How does Gemini 2.5 Flash compare to GPT-4o?

Flash supports a 1M-token context window, versus 128K for GPT-4o, and includes configurable thinking not available in GPT-4o. Flash’s per-token pricing is lower. GPT-4o has broader third-party ecosystem support and a longer production track record. Direct benchmark comparisons on the same evaluations aren’t published across both models in this guide; use the OpenRouter rankings for current third-party evaluation data.

Can I use Gemini 2.5 Flash for image generation?

No. Gemini 2.5 Flash outputs text only.

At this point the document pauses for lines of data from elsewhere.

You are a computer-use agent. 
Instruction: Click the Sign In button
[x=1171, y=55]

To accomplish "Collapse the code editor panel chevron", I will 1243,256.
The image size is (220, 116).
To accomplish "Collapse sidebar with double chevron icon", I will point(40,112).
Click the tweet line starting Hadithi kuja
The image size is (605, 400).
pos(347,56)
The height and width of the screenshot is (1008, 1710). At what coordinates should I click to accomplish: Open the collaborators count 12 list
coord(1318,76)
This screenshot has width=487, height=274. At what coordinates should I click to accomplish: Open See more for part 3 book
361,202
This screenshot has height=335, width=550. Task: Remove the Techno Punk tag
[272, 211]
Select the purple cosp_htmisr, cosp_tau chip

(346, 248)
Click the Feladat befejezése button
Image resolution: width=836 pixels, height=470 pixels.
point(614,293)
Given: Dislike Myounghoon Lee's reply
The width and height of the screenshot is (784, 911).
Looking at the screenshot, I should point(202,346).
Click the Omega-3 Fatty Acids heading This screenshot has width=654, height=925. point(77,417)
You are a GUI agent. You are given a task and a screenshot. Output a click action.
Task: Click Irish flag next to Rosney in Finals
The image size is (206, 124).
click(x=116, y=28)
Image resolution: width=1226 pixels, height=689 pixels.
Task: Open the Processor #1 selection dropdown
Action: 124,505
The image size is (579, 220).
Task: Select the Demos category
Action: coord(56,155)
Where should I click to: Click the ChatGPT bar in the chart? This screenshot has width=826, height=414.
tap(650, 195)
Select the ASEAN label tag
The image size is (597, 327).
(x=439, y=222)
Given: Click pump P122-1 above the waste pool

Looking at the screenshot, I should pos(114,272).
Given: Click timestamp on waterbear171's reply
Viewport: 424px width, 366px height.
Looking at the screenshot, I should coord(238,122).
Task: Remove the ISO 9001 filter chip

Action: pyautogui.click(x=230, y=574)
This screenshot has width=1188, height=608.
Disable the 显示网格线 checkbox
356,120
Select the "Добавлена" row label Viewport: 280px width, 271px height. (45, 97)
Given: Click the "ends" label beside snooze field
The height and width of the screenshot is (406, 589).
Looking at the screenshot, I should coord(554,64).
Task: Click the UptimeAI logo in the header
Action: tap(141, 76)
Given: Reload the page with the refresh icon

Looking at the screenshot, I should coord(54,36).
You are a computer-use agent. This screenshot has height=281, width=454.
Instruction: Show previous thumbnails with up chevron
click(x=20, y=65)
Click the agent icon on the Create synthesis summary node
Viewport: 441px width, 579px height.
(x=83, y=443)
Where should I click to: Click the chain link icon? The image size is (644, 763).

Image input is supported; the model can process and reason about images. For image generation, use Gemini 2.5 Flash Image, a separate model with its own pricing.

What providers serve Gemini 2.5 Flash on OpenRouter?

Three: Google AI Studio, Google Vertex Global, and Google Vertex. OpenRouter routes to the healthiest provider automatically based on real-time throughput and uptime data. You can pin to a specific provider using OpenRouter’s provider routing controls.

What is the difference between Gemini 2.5 Flash and Flash Lite?

Flash includes configurable thinking (budget 0 to 24,576) and higher-quality output. Flash Lite is optimized for ultra-low latency and cost, with thinking disabled by default (though it can be enabled). Use Flash when reasoning capability matters; use Lite for high-volume tasks where cost per request is the primary constraint.